Exercise —
Given the records underneath, please repeat exactly the lines from the line with "You are a computer-use" through the line with "Task: Click the 100.0%", passing over any picture.

Records provided —
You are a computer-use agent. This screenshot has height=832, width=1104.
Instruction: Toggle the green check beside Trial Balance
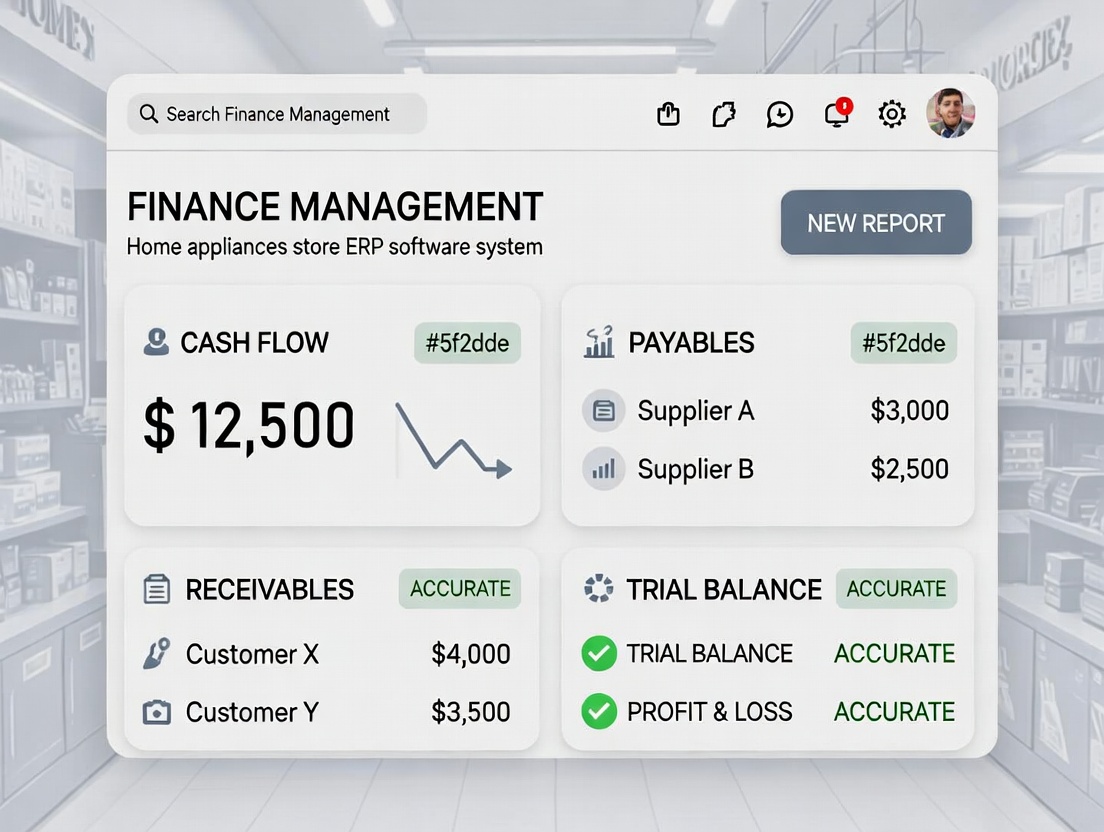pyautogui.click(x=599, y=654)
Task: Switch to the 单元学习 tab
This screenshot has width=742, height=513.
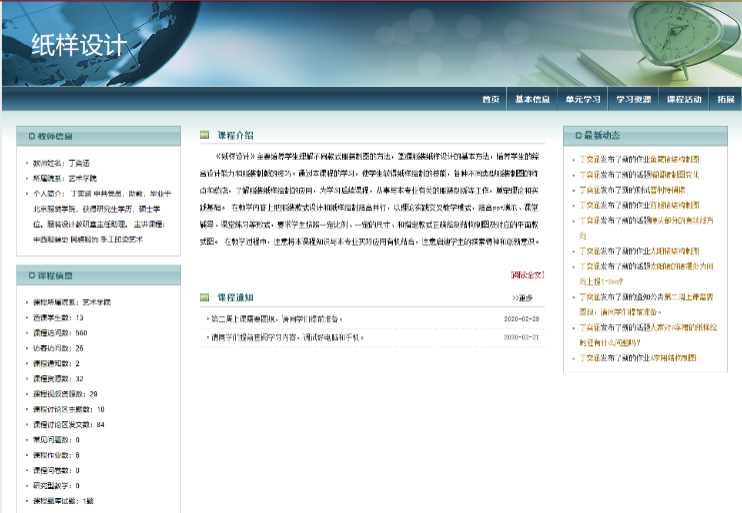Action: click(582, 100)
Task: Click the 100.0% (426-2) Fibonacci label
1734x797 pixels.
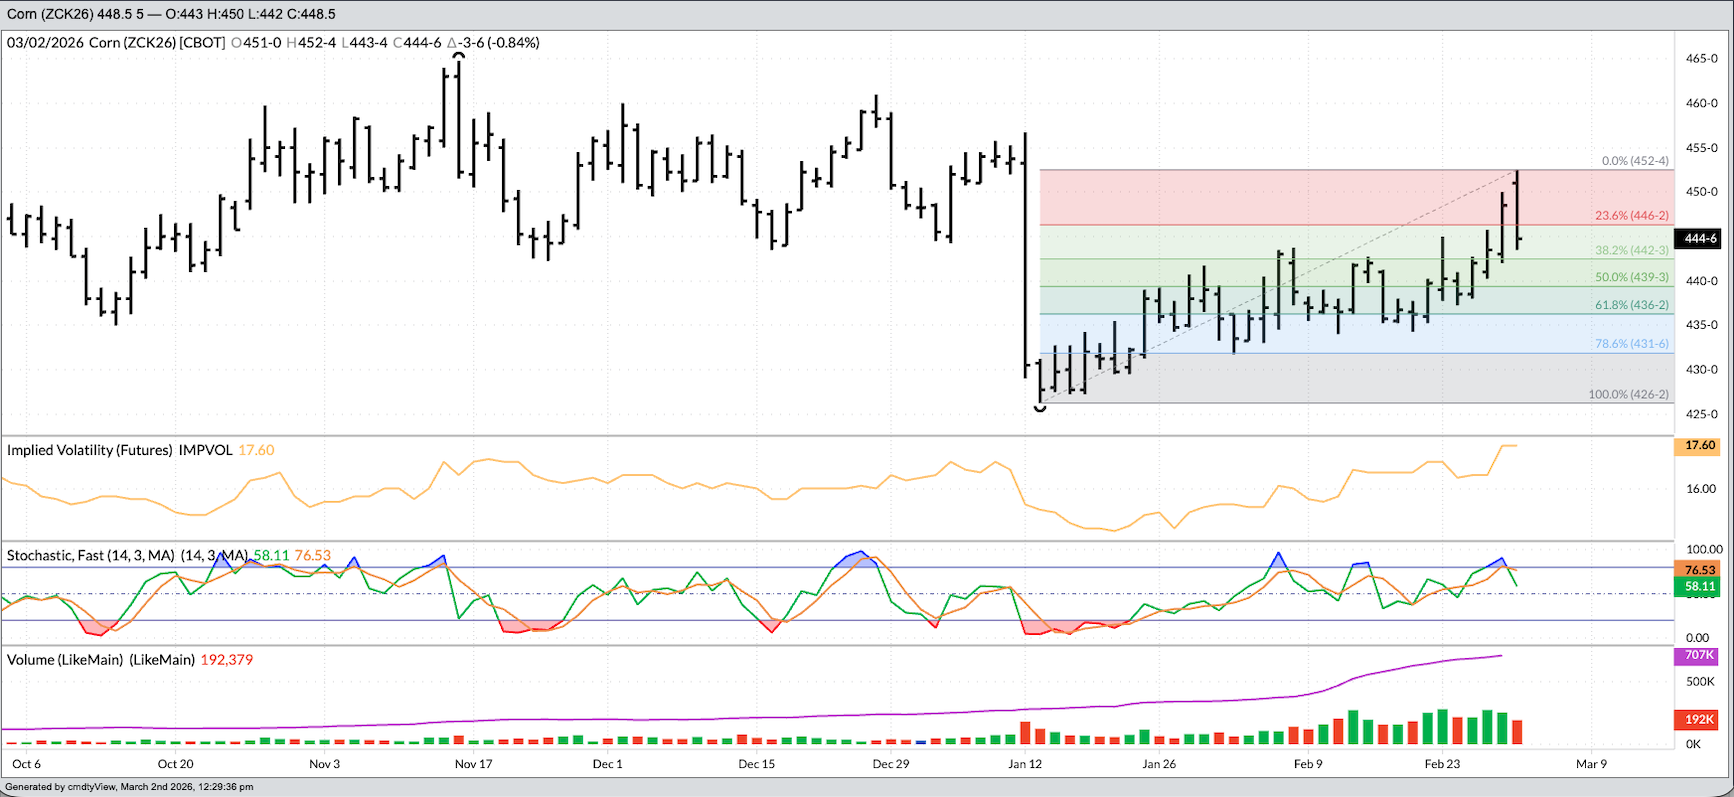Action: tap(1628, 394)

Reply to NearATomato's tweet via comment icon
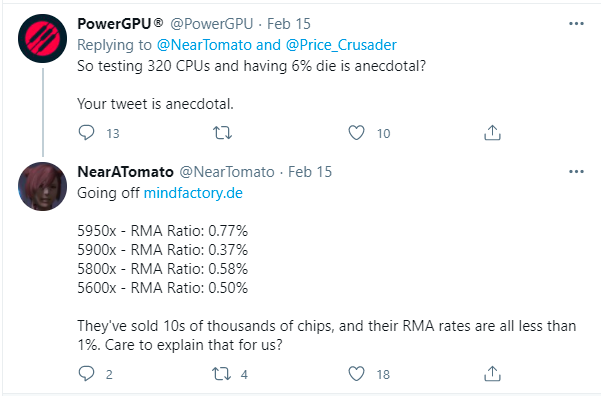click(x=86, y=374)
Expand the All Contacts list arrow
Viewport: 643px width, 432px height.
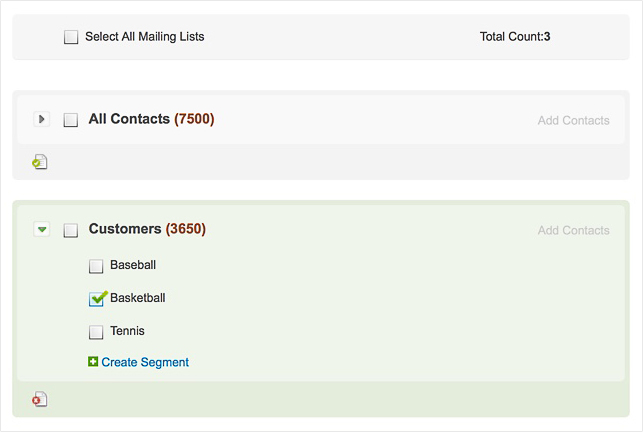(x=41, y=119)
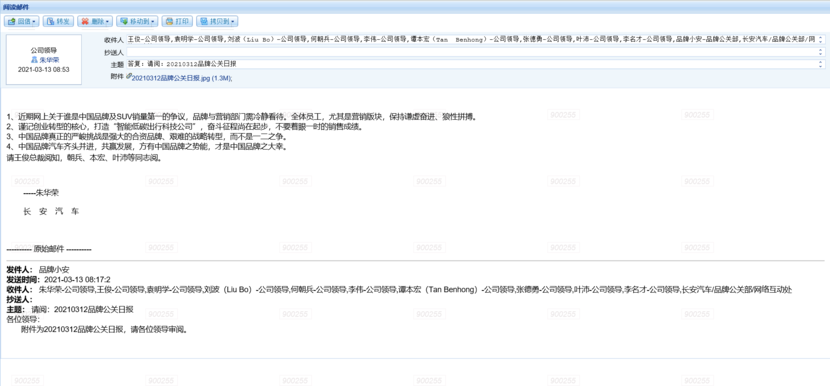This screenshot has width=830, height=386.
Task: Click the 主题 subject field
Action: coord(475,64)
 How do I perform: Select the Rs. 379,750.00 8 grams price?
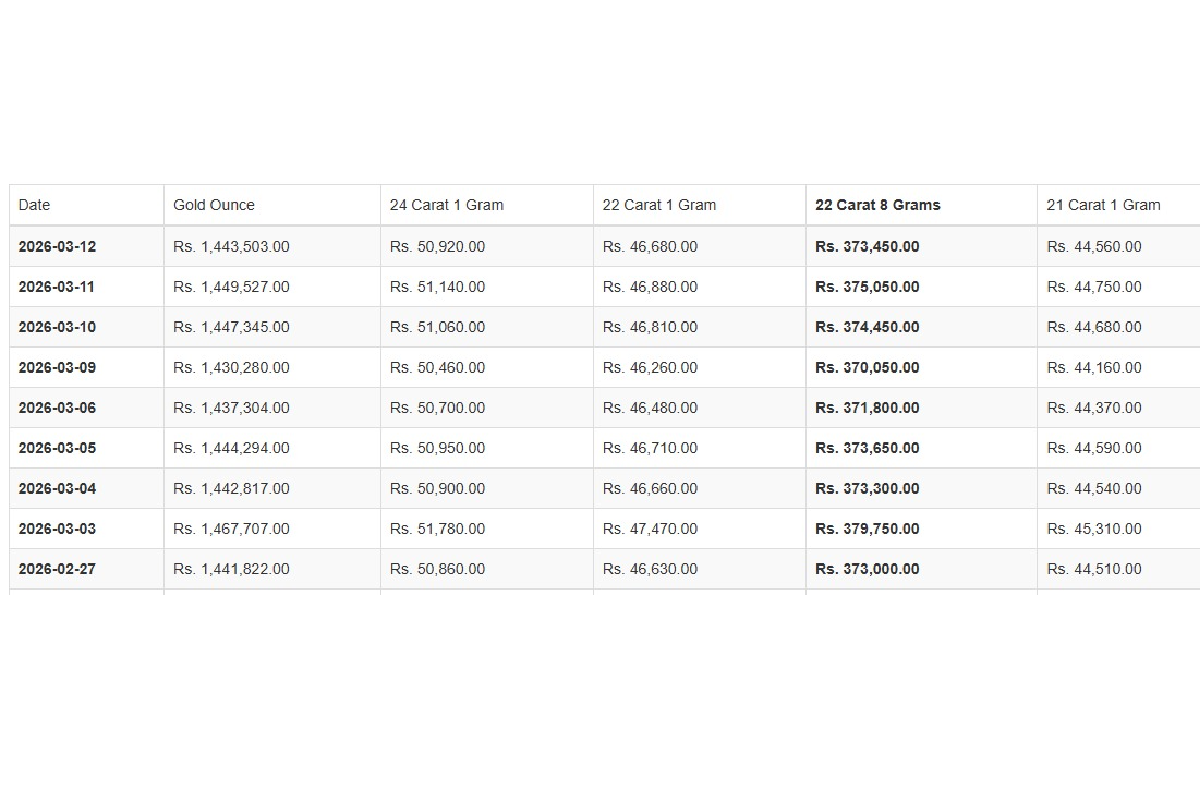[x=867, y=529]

...

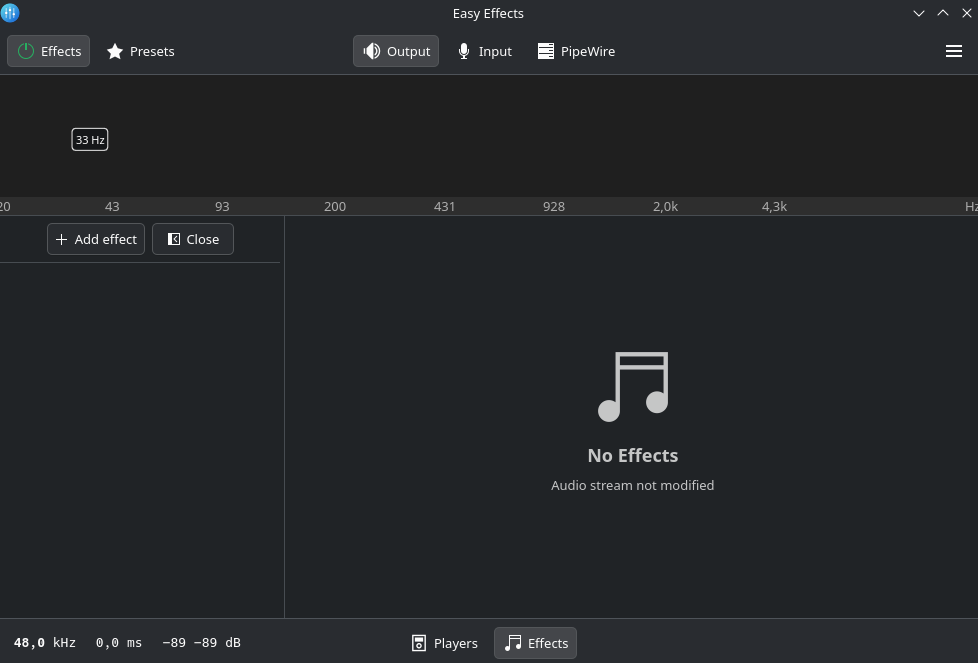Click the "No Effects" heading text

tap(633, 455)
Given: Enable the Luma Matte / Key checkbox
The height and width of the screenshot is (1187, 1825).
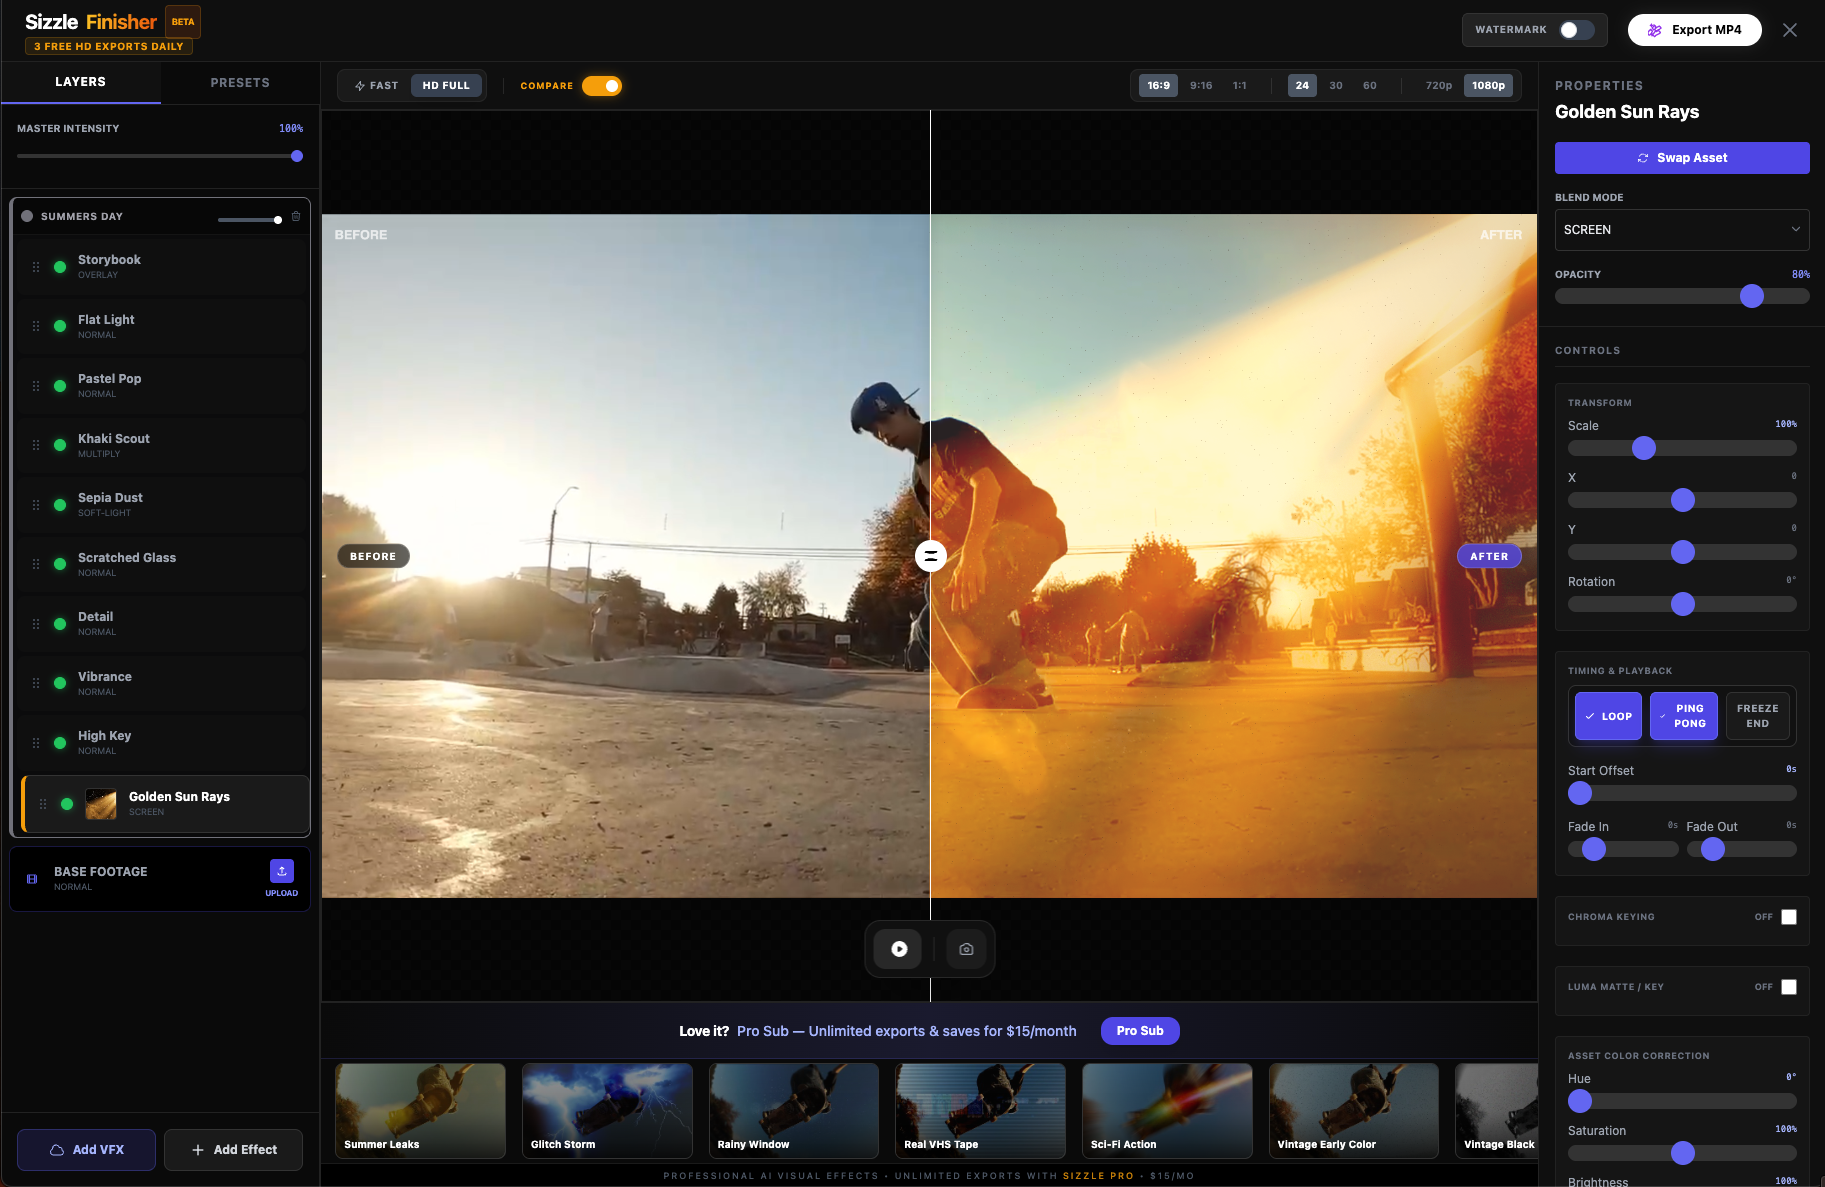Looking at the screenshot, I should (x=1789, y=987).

* * *

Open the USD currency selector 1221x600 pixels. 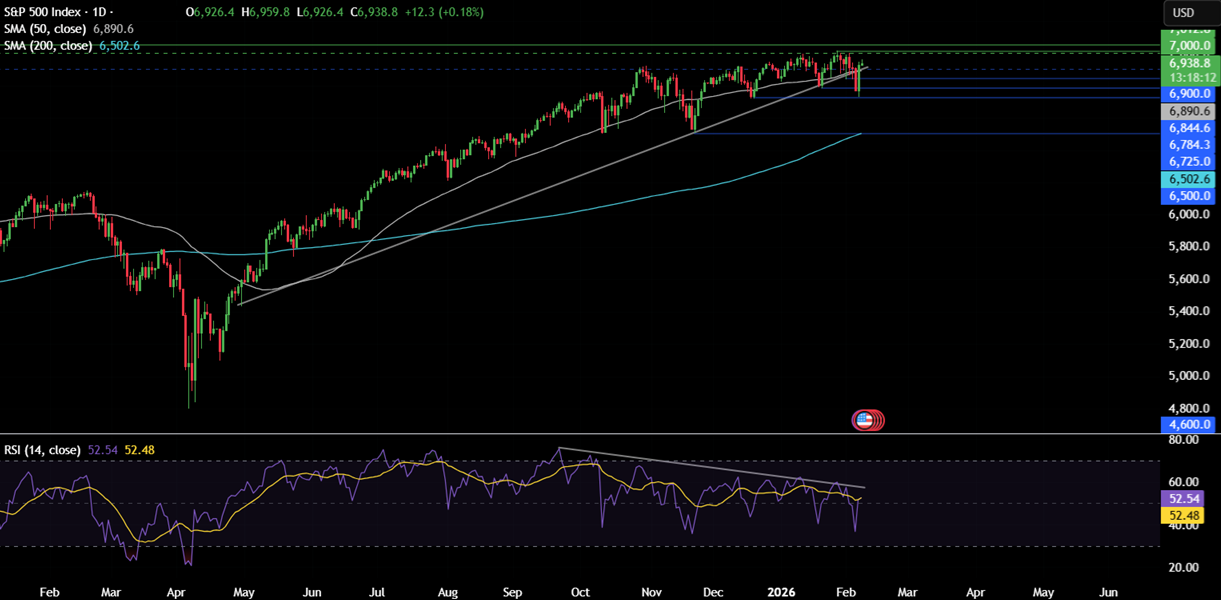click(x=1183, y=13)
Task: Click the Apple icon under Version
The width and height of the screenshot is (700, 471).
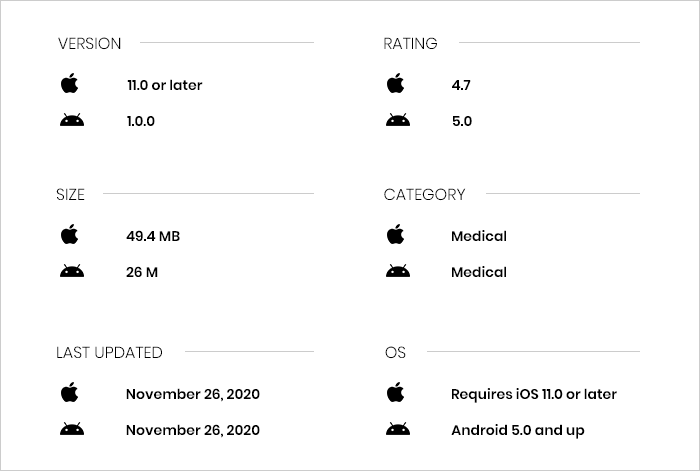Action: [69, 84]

Your response —
You are a computer-use agent. This screenshot has height=832, width=1104.
Instruction: Toggle the green check beside Trial Balance
pyautogui.click(x=599, y=654)
Task: Switch to the 单元学习 tab
This screenshot has width=742, height=513.
Action: click(582, 100)
Task: Click the 100.0% (426-2) Fibonacci label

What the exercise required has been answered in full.